Skip to main content

vLLM

vLLM is a fast and user-friendly library for LLM inference and serving.

vLLM offers an OpenAI Compatible Server, enabling us to use the OpenAI kinds for chat and embedding. However, for completion, there are certain differences in the implementation. Therefore, we should use the vllm/completion kind and provide a prompt_template depending on the specific models.

Please note that models differ in their capabilities for completion or chat. You should confirm the model's capability before employing it for chat or completion tasks.

Additionally, there are models that can serve both as chat and completion. For detailed information, please refer to the Model Registry.

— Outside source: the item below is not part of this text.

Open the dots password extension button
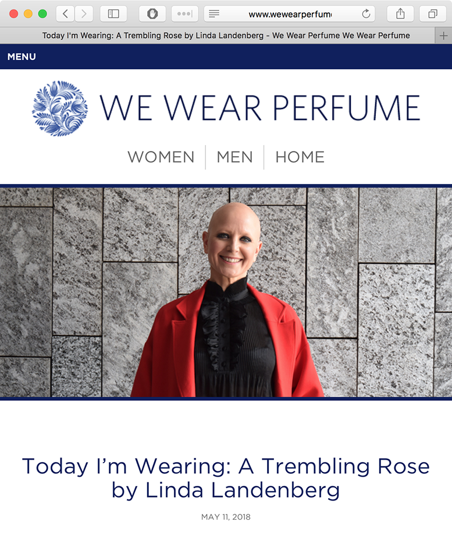This screenshot has width=452, height=550. [x=185, y=14]
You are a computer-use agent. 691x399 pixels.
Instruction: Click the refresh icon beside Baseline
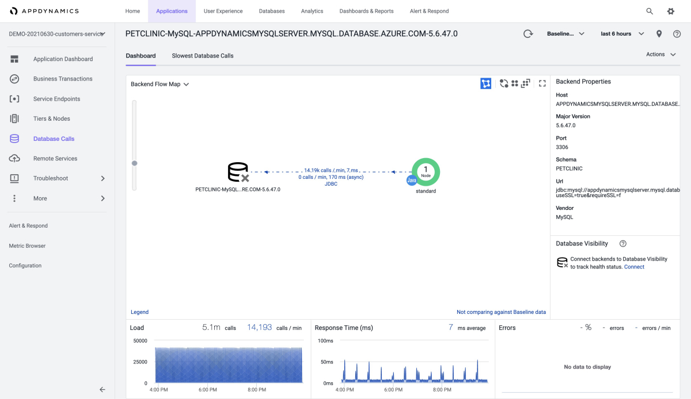[x=528, y=34]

Below is an example of the vLLM running at http://localhost:8000:

Please note the following requirements in each model type:

  1. model_name must exactly match the one used to run vLLM.
  2. api_endpoint should follow the format http://host:port/v1.
  3. api_key should be identical to the one used to run vLLM.
~/.tabby/config.toml
# Chat model
[model.chat.http]
kind = "openai/chat"
model_name = "your_model" # Please make sure to use a chat model.
api_endpoint = "http://localhost:8000/v1"
api_key = "secret-api-key"

# Completion model
[model.completion.http]
kind = "vllm/completion"
model_name = "your_model" # Please make sure to use a completion model.
api_endpoint = "http://localhost:8000/v1"
api_key = "secret-api-key"
prompt_template = "<PRE> {prefix} <SUF>{suffix} <MID>" # Example prompt template for the CodeLlama model series.

# Embedding model
[model.embedding.http]
kind = "openai/embedding"
model_name = "your_model"
api_endpoint = "http://localhost:8000/v1"
api_key = "secret-api-key"